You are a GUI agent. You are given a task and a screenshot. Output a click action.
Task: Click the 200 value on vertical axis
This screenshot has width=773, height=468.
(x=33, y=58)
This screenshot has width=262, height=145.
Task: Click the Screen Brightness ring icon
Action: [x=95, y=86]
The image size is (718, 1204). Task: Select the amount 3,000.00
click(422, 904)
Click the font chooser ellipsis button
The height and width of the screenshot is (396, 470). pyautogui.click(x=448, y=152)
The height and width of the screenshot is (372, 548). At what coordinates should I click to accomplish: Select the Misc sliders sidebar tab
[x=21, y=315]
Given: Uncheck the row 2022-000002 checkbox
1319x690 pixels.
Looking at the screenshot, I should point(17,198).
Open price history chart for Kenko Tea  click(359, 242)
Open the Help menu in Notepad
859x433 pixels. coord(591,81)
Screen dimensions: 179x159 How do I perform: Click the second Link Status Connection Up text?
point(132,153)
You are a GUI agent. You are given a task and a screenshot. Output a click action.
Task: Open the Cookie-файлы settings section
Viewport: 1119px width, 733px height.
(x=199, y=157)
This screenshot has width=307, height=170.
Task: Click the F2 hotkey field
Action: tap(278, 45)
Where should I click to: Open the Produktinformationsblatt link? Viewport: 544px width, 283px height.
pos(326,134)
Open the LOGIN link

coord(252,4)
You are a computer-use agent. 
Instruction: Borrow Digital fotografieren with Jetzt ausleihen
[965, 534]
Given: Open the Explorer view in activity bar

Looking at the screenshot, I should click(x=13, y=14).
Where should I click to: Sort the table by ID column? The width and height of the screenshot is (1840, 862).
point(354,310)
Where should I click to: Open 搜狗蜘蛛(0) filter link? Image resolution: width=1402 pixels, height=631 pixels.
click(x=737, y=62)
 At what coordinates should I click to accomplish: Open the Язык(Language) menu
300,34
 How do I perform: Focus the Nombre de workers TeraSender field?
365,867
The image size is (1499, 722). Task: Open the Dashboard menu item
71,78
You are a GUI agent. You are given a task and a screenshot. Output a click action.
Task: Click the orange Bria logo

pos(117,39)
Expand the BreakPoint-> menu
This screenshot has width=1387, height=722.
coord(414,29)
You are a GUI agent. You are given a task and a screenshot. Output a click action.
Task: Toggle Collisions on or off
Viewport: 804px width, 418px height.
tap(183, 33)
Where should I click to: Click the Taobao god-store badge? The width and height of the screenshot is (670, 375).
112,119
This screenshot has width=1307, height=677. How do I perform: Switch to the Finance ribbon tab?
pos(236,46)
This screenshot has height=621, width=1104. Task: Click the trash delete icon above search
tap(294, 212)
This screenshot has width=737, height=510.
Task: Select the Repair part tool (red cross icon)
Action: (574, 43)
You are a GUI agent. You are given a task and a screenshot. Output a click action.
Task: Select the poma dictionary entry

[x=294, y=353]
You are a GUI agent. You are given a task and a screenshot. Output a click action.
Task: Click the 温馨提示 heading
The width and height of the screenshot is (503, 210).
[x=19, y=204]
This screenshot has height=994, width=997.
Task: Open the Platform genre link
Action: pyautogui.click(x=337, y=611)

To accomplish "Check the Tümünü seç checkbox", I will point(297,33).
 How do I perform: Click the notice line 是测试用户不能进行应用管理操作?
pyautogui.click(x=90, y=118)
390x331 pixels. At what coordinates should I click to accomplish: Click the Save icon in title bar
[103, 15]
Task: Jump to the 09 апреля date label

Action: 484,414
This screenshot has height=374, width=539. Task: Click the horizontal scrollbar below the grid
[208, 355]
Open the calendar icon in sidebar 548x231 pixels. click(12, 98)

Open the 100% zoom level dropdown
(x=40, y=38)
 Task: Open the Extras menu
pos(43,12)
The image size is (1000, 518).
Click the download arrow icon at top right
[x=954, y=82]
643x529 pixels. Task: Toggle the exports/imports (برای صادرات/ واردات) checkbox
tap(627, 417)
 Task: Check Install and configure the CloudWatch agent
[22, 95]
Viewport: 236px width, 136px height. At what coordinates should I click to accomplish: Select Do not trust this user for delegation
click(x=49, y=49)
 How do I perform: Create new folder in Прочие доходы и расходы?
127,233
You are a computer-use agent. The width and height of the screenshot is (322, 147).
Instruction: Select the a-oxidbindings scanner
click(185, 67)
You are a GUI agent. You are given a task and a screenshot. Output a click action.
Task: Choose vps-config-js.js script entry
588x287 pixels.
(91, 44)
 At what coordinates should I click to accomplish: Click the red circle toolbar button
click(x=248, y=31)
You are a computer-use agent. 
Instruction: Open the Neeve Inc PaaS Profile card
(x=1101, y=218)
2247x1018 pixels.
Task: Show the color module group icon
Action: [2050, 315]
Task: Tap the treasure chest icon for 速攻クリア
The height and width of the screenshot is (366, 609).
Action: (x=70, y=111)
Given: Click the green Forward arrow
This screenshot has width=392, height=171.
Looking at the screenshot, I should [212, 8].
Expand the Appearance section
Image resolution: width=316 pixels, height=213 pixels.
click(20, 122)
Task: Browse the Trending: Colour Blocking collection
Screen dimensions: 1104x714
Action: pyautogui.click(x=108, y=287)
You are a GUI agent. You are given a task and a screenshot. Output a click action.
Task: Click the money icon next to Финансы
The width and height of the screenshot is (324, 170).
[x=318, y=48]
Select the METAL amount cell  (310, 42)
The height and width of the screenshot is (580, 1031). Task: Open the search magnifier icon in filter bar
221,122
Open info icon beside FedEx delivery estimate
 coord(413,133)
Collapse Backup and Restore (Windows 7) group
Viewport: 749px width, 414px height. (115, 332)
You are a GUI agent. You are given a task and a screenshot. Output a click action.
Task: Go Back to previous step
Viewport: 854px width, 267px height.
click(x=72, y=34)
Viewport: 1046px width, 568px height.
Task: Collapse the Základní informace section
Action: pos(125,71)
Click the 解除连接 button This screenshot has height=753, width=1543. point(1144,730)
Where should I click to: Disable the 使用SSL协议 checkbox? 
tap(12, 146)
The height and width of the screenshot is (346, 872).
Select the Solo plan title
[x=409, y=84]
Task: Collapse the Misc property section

### [WHAT NEEDS TO BE DONE]
With nothing left out, copy every record exactly.

### [SOLUTION FOR THIS TASK]
You are a GUI agent. You are given a task and a screenshot. Output a click action.
Task: Click the 200 value on vertical axis
This screenshot has width=773, height=468.
(x=33, y=58)
This screenshot has width=262, height=145.
Task: Click the Screen Brightness ring icon
Action: [x=95, y=86]
The image size is (718, 1204). Task: Select the amount 3,000.00
click(422, 904)
Click the font chooser ellipsis button
The height and width of the screenshot is (396, 470). pyautogui.click(x=448, y=152)
The height and width of the screenshot is (372, 548). At what coordinates should I click to accomplish: Select the Misc sliders sidebar tab
[x=21, y=315]
Given: Uncheck the row 2022-000002 checkbox
1319x690 pixels.
Looking at the screenshot, I should point(17,198).
Open price history chart for Kenko Tea  click(359, 242)
Open the Help menu in Notepad
859x433 pixels. coord(591,81)
Screen dimensions: 179x159 How do I perform: Click the second Link Status Connection Up text?
point(132,153)
You are a GUI agent. You are given a task and a screenshot. Output a click action.
Task: Open the Cookie-файлы settings section
Viewport: 1119px width, 733px height.
(x=199, y=157)
This screenshot has width=307, height=170.
Task: Click the F2 hotkey field
Action: tap(278, 45)
Where should I click to: Open the Produktinformationsblatt link? Viewport: 544px width, 283px height.
pos(326,134)
Open the LOGIN link

coord(252,4)
You are a computer-use agent. 
Instruction: Borrow Digital fotografieren with Jetzt ausleihen
[965, 534]
Given: Open the Explorer view in activity bar

Looking at the screenshot, I should click(x=13, y=14).
Where should I click to: Sort the table by ID column? The width and height of the screenshot is (1840, 862).
point(354,310)
Where should I click to: Open 搜狗蜘蛛(0) filter link? Image resolution: width=1402 pixels, height=631 pixels.
click(x=737, y=62)
 At what coordinates should I click to accomplish: Open the Язык(Language) menu
300,34
 How do I perform: Focus the Nombre de workers TeraSender field?
365,867
The image size is (1499, 722). Task: Open the Dashboard menu item
71,78
You are a GUI agent. You are given a task and a screenshot. Output a click action.
Task: Click the orange Bria logo

pos(117,39)
Expand the BreakPoint-> menu
This screenshot has width=1387, height=722.
coord(414,29)
You are a GUI agent. You are given a task and a screenshot. Output a click action.
Task: Toggle Collisions on or off
Viewport: 804px width, 418px height.
tap(183, 33)
Where should I click to: Click the Taobao god-store badge? The width and height of the screenshot is (670, 375).
112,119
This screenshot has width=1307, height=677. How do I perform: Switch to the Finance ribbon tab?
pos(236,46)
This screenshot has height=621, width=1104. Task: Click the trash delete icon above search
tap(294, 212)
This screenshot has width=737, height=510.
Task: Select the Repair part tool (red cross icon)
Action: (574, 43)
You are a GUI agent. You are given a task and a screenshot. Output a click action.
Task: Select the poma dictionary entry

[x=294, y=353]
You are a GUI agent. You are given a task and a screenshot. Output a click action.
Task: Click the 温馨提示 heading
The width and height of the screenshot is (503, 210).
[x=19, y=204]
This screenshot has height=994, width=997.
Task: Open the Platform genre link
Action: pyautogui.click(x=337, y=611)

To accomplish "Check the Tümünü seç checkbox", I will point(297,33).
 How do I perform: Click the notice line 是测试用户不能进行应用管理操作?
pyautogui.click(x=90, y=118)
390x331 pixels. At what coordinates should I click to accomplish: Click the Save icon in title bar
[103, 15]
Task: Jump to the 09 апреля date label

Action: 484,414
This screenshot has height=374, width=539. Task: Click the horizontal scrollbar below the grid
[208, 355]
Open the calendar icon in sidebar 548x231 pixels. click(12, 98)

Open the 100% zoom level dropdown
(x=40, y=38)
 Task: Open the Extras menu
pos(43,12)
The image size is (1000, 518).
Click the download arrow icon at top right
[x=954, y=82]
643x529 pixels. Task: Toggle the exports/imports (برای صادرات/ واردات) checkbox
tap(627, 417)
 Task: Check Install and configure the CloudWatch agent
[22, 95]
Viewport: 236px width, 136px height. At what coordinates should I click to accomplish: Select Do not trust this user for delegation
click(x=49, y=49)
 How do I perform: Create new folder in Прочие доходы и расходы?
127,233
You are a computer-use agent. The width and height of the screenshot is (322, 147).
Instruction: Select the a-oxidbindings scanner
click(185, 67)
You are a GUI agent. You are given a task and a screenshot. Output a click action.
Task: Choose vps-config-js.js script entry
588x287 pixels.
(91, 44)
 At what coordinates should I click to accomplish: Click the red circle toolbar button
click(x=248, y=31)
You are a computer-use agent. 
Instruction: Open the Neeve Inc PaaS Profile card
(x=1101, y=218)
2247x1018 pixels.
Task: Show the color module group icon
Action: [2050, 315]
Task: Tap the treasure chest icon for 速攻クリア
The height and width of the screenshot is (366, 609).
Action: (x=70, y=111)
Given: Click the green Forward arrow
This screenshot has width=392, height=171.
Looking at the screenshot, I should [212, 8].
Expand the Appearance section
Image resolution: width=316 pixels, height=213 pixels.
click(20, 122)
Task: Browse the Trending: Colour Blocking collection
Screen dimensions: 1104x714
Action: pyautogui.click(x=108, y=287)
You are a GUI agent. You are given a task and a screenshot. Output a click action.
Task: Click the money icon next to Финансы
The width and height of the screenshot is (324, 170).
[x=318, y=48]
Select the METAL amount cell  (310, 42)
The height and width of the screenshot is (580, 1031). Task: Open the search magnifier icon in filter bar
221,122
Open info icon beside FedEx delivery estimate
 coord(413,133)
Collapse Backup and Restore (Windows 7) group
Viewport: 749px width, 414px height. (115, 332)
You are a GUI agent. You are given a task and a screenshot. Output a click action.
Task: Go Back to previous step
Viewport: 854px width, 267px height.
click(x=72, y=34)
Viewport: 1046px width, 568px height.
Task: Collapse the Základní informace section
Action: pos(125,71)
Click the 解除连接 button This screenshot has height=753, width=1543. point(1144,730)
Where should I click to: Disable the 使用SSL协议 checkbox? 
tap(12, 146)
The height and width of the screenshot is (346, 872).
Select the Solo plan title
[x=409, y=84]
Task: Collapse the Misc property section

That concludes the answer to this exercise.